Because of the war the casts have not come to Romania immediately after their execution. Meanwhile they were housed in the basement of the Lateran Museum, the Forum of Trajan and in deposits of the Exhibition Palace. Finally the Column casts come to Bucharest in June, 1967. The Column reproduction is of a high quality: the material that was used, reinforced white cement mixed with marble dust, closer in appearance to the original, and the base perfectly mimics the original, respecting the proportions of the monument. All metopes are exposed at the National History Museum of Romania (Bucharest) in a large room specially arranged5.

Thus, the projects started in the 19th century to fully reproduce the column were finally materialized after many difficulties, but what about the project to raise the monument in Bucharest, in a special place? This will for the famous monument to be built to scale 1/1, and erected in Bucharest has not disappeared: present Romanian personalities are convinced that the "old" projects of the 19th century will be re-launched again.

  1. See the link of the TV program « Bianchi Bandinelli e la Colonna traiana »:
  2. XLII Esposizione Internazionale d’Arte la Biennale di Venezia.

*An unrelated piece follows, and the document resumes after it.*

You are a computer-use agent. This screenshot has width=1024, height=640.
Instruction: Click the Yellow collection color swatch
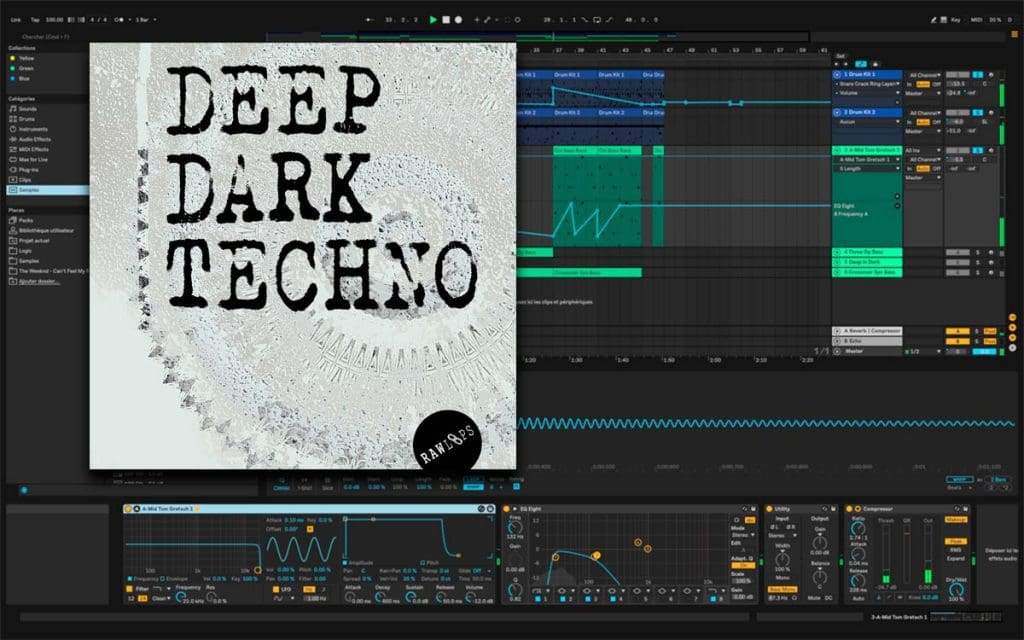[x=12, y=57]
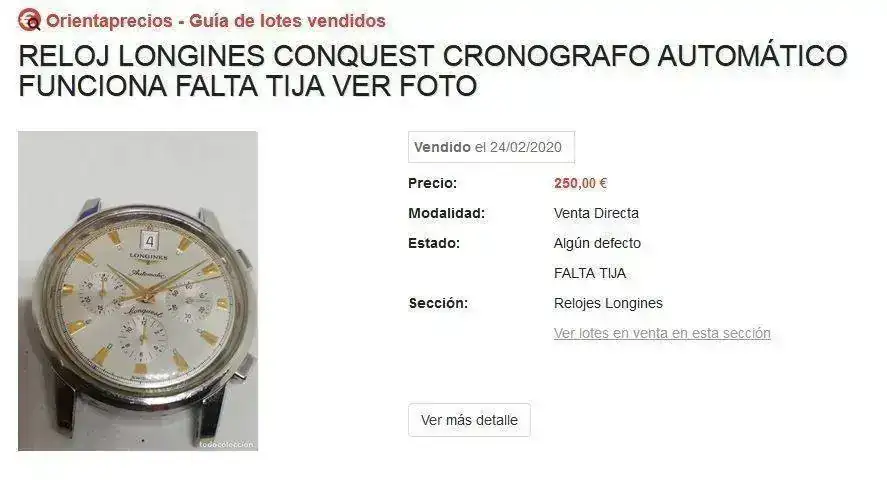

Arte e Scienza, General catalogue 1986, Edizioni La Biennale, Realizzazione Electa Editrice, p. 209 şi 231-232.
  3. For more information and the colored image of the scene XXXII (Columna Traiană) see also : Ion Dumitriu-Snagov, « Culorile Columnei », in Magazin istoric, year XXI, nr. 6 (243), June 1987, p. 17-18 and the 4 images on the cover page of the review; scene XXXII restituted in colors (acc. S. Settis, A. La Regina, G. Agosti, V. Farinella, La Colonna Traiana, 1988, p. 597, fig. 92) ; Ranuccio Bianchi Bandinelli, Il maestro delle imprese di Traiano, Electa, Milano 2003.
  4. Note that in Cartisoara is the Ethnographic and Memorial Museum bearing the name of the most representative son of the village, Badea Cartan, including all kinds of objects that belonged to him. Likewise, in the Park "Astra" of Sibiu is a bust of the famous peasant (bronze, 1.20 m high), made in 1974 by sculptor Kurtfritz Handel of Sibiu.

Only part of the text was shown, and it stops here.